Exposure of the sacral promontory from the left side of the mesosigmoid requires caution due to its unfamiliarity. Additionally, the left common iliac vein runs dorsomedially to the left common iliac artery, posing a risk near the promontory. However, by retracting the sigmoid colon to the right during sacral promontory exposure, the surrounding area can be adequately visualized, allowing for safer dissection. While caution is warranted, the risks associated with a right‐sided approach may outweigh those of a left‐sided approach in cases of PDM. The limited dissection space on the right side often necessitates mobilization of the sigmoid colon, which may be complicated by vascular anomalies or mesenteric shortening [5]. For non‐gastrointestinal surgeons, such dissection can be technically demanding and potentially dangerous.
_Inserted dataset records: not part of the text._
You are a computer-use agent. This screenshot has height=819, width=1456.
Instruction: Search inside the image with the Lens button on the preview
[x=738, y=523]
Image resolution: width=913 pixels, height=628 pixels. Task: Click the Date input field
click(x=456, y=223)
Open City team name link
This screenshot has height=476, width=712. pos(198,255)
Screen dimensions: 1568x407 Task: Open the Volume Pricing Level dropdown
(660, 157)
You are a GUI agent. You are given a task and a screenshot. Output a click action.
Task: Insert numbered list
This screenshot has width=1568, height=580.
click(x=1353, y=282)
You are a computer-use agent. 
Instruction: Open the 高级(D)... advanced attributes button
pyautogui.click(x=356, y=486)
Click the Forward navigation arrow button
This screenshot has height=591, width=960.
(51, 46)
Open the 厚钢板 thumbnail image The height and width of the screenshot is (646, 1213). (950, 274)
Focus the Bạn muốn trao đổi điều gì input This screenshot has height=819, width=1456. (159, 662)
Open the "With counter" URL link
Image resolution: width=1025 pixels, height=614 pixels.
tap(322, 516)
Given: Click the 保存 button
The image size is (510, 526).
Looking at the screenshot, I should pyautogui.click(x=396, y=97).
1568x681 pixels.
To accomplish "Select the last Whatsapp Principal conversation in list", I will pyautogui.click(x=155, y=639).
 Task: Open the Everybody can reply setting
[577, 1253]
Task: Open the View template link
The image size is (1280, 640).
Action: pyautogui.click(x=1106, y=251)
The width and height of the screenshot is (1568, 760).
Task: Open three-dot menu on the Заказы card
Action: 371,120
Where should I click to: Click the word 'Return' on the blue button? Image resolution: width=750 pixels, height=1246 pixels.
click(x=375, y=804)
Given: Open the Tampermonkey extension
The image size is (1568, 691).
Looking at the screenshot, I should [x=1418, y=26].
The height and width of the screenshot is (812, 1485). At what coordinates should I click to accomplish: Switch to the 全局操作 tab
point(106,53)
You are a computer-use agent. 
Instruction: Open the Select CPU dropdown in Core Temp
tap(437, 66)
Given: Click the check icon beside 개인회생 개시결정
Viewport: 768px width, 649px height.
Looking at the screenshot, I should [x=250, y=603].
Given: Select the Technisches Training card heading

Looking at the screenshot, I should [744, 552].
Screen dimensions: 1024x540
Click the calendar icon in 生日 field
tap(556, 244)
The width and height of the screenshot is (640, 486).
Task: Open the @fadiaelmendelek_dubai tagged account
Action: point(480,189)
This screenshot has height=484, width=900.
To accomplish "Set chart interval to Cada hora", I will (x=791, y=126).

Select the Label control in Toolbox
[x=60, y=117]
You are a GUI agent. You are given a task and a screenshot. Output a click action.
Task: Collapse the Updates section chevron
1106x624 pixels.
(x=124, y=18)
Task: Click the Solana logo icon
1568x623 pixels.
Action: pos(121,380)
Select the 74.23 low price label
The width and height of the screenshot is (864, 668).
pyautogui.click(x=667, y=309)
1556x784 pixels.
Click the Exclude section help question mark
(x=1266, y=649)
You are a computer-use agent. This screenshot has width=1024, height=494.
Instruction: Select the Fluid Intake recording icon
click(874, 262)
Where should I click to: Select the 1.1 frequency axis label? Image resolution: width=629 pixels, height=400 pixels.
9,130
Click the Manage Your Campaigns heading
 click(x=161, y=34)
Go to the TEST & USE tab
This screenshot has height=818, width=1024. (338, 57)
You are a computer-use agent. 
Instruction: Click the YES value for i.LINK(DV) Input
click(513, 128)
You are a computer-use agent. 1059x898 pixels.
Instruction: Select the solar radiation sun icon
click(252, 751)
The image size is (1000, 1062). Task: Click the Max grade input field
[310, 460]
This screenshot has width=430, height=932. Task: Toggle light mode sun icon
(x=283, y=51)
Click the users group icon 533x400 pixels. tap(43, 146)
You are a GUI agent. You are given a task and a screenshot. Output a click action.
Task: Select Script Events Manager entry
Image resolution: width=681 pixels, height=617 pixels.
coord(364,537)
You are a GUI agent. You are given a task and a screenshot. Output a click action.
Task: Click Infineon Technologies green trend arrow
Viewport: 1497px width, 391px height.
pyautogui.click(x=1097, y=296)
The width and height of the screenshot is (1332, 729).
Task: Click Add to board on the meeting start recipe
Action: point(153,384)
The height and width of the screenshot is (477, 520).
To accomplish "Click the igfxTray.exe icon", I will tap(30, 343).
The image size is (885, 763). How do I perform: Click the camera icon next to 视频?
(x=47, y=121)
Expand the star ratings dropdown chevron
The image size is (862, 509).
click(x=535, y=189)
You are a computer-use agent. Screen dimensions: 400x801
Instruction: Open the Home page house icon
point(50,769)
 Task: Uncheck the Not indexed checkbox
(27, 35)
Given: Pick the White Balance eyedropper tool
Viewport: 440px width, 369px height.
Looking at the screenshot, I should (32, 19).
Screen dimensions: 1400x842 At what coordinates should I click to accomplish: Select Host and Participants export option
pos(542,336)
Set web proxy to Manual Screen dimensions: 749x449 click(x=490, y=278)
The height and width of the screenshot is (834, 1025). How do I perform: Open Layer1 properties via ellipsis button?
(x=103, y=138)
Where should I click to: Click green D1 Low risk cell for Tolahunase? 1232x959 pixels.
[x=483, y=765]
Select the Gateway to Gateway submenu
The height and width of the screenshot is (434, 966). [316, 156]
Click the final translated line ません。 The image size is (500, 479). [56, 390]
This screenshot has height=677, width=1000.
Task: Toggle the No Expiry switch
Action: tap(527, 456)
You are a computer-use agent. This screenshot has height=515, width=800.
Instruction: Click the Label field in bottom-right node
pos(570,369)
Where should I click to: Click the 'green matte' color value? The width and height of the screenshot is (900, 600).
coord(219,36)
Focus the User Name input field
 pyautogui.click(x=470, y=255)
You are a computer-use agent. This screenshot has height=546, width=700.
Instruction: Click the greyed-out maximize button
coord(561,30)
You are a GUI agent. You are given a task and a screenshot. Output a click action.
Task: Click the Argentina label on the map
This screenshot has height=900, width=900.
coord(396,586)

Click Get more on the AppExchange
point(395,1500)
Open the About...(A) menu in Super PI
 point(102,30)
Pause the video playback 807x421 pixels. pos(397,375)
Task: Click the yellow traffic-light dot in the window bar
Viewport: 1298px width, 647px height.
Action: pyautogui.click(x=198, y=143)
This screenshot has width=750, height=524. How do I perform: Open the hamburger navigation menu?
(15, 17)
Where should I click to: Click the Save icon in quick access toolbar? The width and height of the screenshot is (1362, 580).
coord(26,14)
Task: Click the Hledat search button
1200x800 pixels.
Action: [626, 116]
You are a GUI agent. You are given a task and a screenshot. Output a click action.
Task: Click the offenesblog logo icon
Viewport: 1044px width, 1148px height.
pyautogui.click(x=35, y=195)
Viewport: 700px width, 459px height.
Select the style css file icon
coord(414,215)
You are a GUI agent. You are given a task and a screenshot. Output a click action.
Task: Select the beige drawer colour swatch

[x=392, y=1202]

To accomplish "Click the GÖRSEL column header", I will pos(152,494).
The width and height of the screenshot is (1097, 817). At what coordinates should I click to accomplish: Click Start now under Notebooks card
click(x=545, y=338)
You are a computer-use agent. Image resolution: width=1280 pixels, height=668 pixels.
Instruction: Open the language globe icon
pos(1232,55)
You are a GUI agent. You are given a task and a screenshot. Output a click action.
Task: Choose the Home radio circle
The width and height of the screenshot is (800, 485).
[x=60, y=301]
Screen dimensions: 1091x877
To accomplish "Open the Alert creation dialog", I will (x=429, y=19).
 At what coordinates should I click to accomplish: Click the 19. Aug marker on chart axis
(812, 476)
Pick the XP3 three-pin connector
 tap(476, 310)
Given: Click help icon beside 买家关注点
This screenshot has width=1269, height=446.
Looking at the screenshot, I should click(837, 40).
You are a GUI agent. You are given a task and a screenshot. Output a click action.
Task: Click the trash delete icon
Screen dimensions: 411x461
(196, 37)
Mesh fixation from the left of the mesosigmoid appears to be safe in the short term, as no complications or recurrence of POP were observed in the present two cases after more than 6 months postoperatively. Further follow‐up is needed to determine the long‐term safety. Based on the results of these two cases, mesh fixation to the sacral promontory from the left side of the mesosigmoid may be a safe and feasible option for patients in whom exposure from the right side is challenging due to PDM.
A limitation in the present two cases was the inability to diagnose PDM preoperatively. Hanaoka et al. retrospectively analyzed CT images of 837 patients with left‐sided colon cancer and no history of abdominal surgery, defining PDM as cases where the right edge of the descending colon was located medially to the right edge of the left kidney [7]. They found a PDM prevalence of 2.3% (19/837), comparable to the previously reported intraoperative diagnosis rate of 1.2%–2.4% [3, 4]. A review of preoperative CT images in the present two cases confirmed that the right edge of the descending colon was indeed located medially to the right edge of the left kidney (Figure 4). The definition of PDM by Hanaoka et al. serves as a useful screening method due to its simplicity and independence from image quality, slice thickness, or image reading skills. With the increasing number of sacrocolpopexy procedures for POP, preoperative diagnosis of PDM is becoming increasingly important. Preoperative evaluations should consider not only the vascular structures anterior to the sacrum but also potential intestinal positional abnormalities to optimize surgical planning and reduce intraoperative challenges.
Consent
The authors have nothing to report.
Conflicts of Interest
The authors declare no conflicts of interest.